(Work to be completed): Give back exactly the line containing "Toggle Face Iris model off" and all that follow it in the data below, with the pictures left out.

Stored data
===
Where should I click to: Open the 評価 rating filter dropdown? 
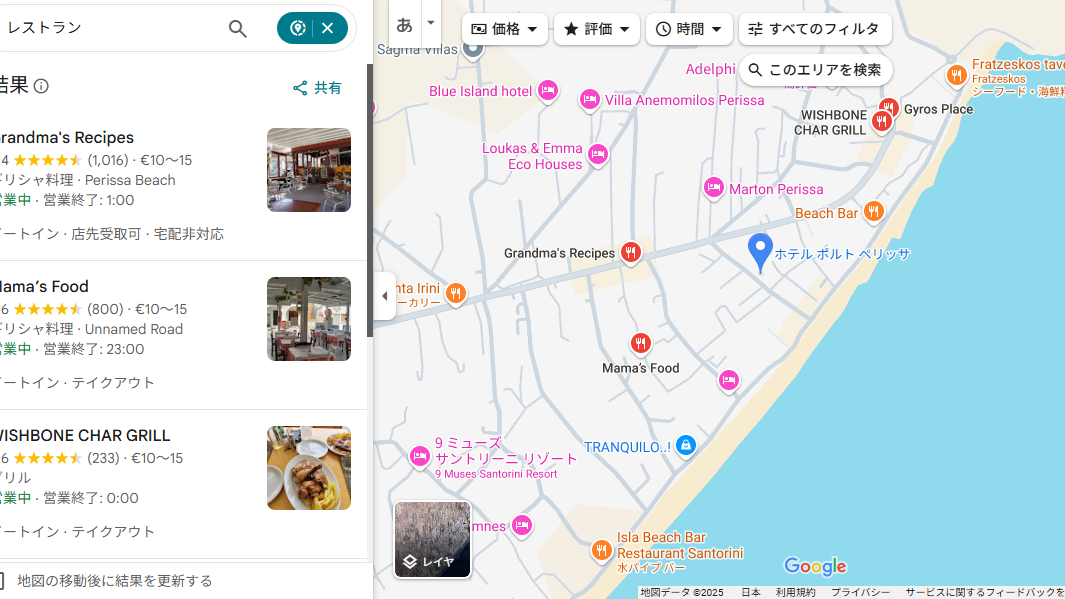pyautogui.click(x=597, y=29)
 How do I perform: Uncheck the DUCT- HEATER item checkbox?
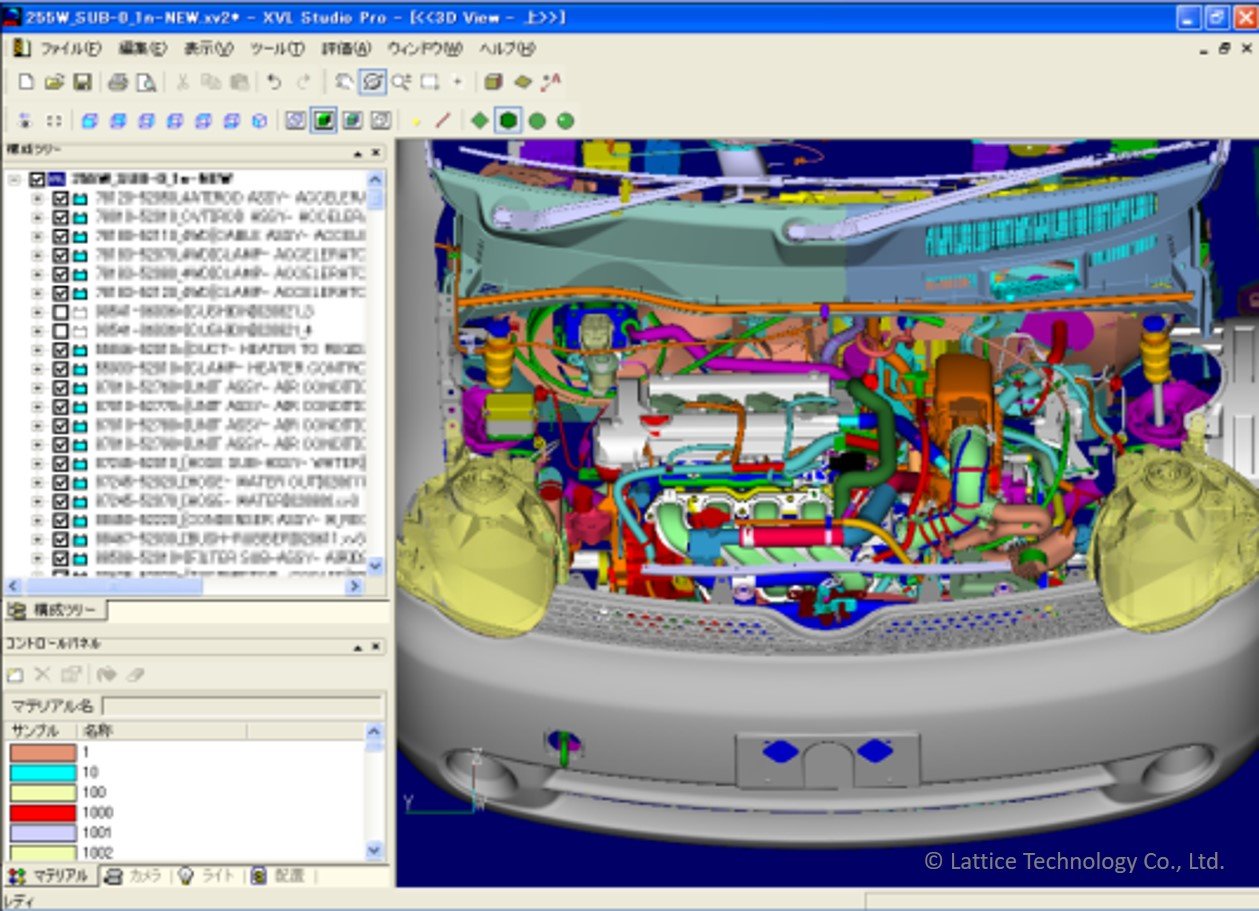click(60, 350)
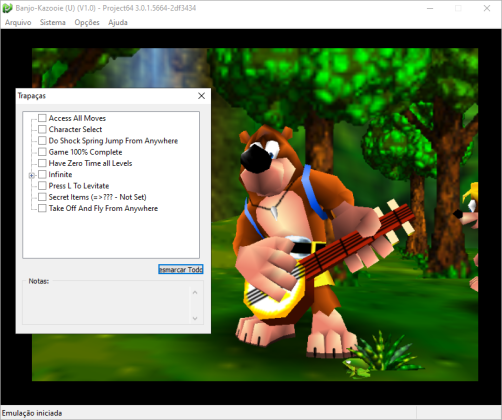Tick Have Zero Time all Levels
The image size is (502, 420).
42,163
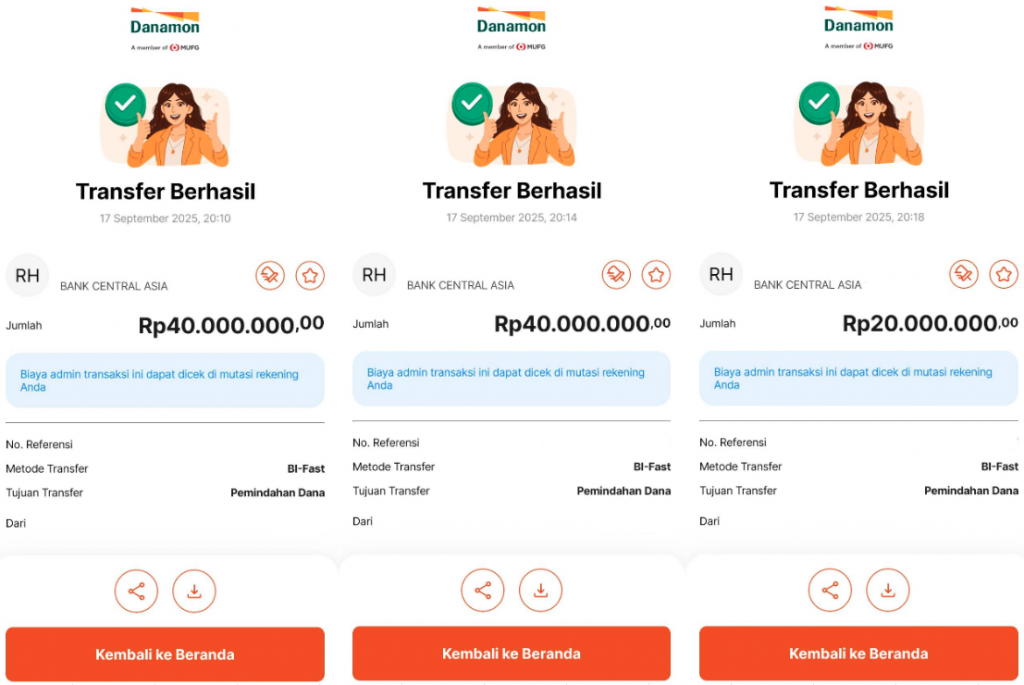
Task: Tap the share icon on the 20:10 receipt
Action: 136,591
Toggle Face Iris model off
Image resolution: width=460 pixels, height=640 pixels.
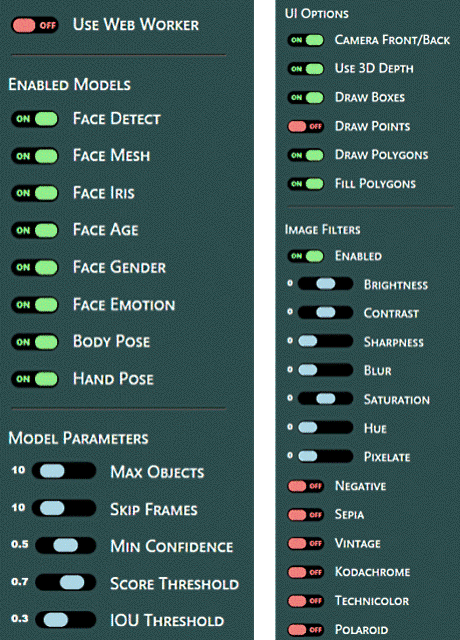click(x=35, y=193)
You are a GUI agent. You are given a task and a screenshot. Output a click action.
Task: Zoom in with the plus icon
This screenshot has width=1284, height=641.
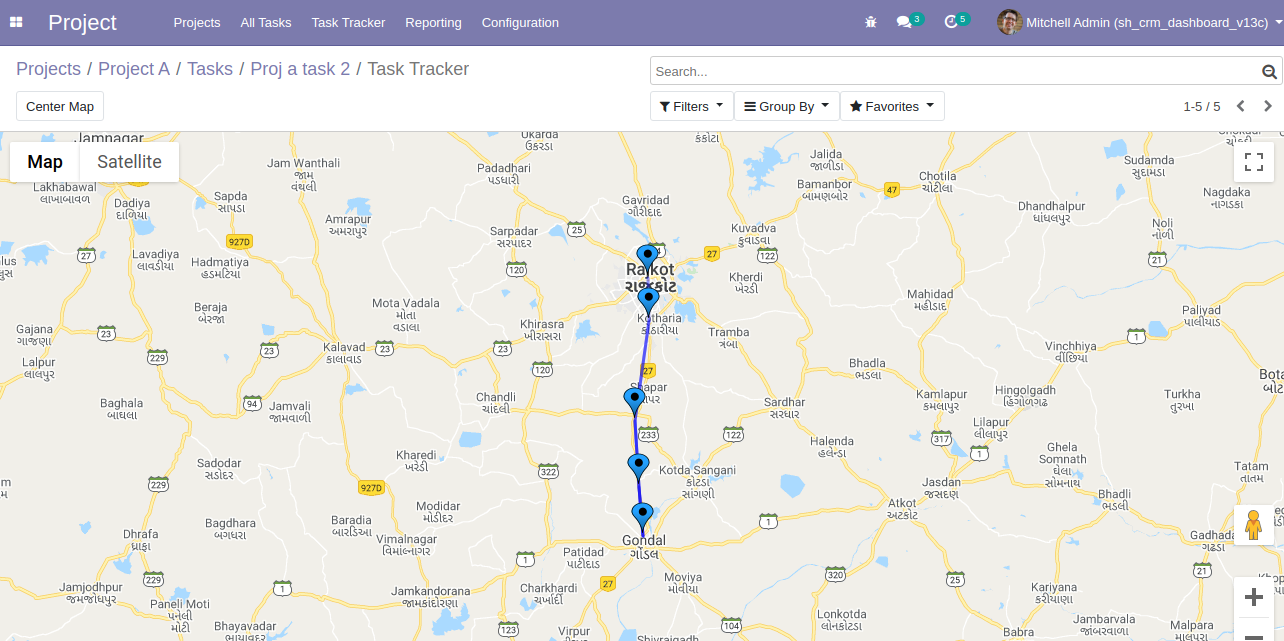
===
(Output):
Toggle Face Iris model off
Image resolution: width=460 pixels, height=640 pixels.
click(x=35, y=193)
You are a GUI agent. You are given a task and a screenshot. Output a click action.
Task: Zoom in with the plus icon
This screenshot has width=1284, height=641.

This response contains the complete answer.